Caregiving is a very important job. Whether caring for an older adult or family member, wounded Veteran or even children, this can be a very rewarding job, but it is also hard work. Caregivers may feel run down, depressed and sick, but here are some tips you can use to help prevent the burnout that can accompany being a caregiver.

1. Learn about the condition or illness.

- Learn as much as you can about the person's condition, and how it can change over time.

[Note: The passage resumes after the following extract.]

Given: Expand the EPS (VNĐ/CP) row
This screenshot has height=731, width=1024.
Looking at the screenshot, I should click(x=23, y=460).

  • Knowing what to expect can lower your stress
  • It will help you plan for future medical costs and needs. It may give you time to learn skills you will need later on.
  • Some health problems may cause your loved one to act out, say hurtful things or not even remember who you are. Knowing about the illness can help you understand when this is a symptom.

2. Ask for help. 

- Feel good about the hard work that you do. But remember that you can't do it all. You will need help from others.

  • Make a list of tasks you would like help with and people you can call.
  • Ask a neighbor to pick up some items at the store each week. Ask family members to help with housekeeping chores, paperwork or research.
  • Contact your local Area Agency on Aging to find volunteer groups in your area. Many groups help with meal delivery, transportation and respite care.

3. Take breaks.

-Find some time each day when you can safely step away from your work. For example, take a break when the person you are caring for is with a visitor. You may want to:

  • Go outside for a walk or to relax in the garden. Go for a swim or bike ride.
  • Read a book or listen to music.
  • Chat with a friend.
  • Use respite care or an adult day center or senior center for longer breaks at least once a week.

4. Take care of your health too!

-To give the best care to your loved one, you need to stay in good health.

  • Get regular health and dental checkups. Ask about getting a flu shot and any health screenings you may need.
  • As much as possible, keep regular sleeping patterns for yourself and the person you are caring for.
  • Eat healthy meals and snacks. Get plenty of fruits, vegetables, whole grains and lean protein.
  • Daily physical activity can lower stress,¬†increase your energy and help keep your heart healthy.
  • Your mental health is important too. Join a local or online support group. Talk to your family and friends or to a counselor.

5. Stay positive.

-Be realistic about what you can and can't do. It will help you keep a positive attitude.

  • There are many things you can't control, but you can take charge of your own feelings.
  • A positive attitude may help you give your loved one the best care possible.
  • You may not be able to make the person you are caring for well, but you can offer dignity and do your best to help them feel safe and loved.
  • Even if your loved one is not able to show happiness or appreciation, you can feel good about the job you are doing.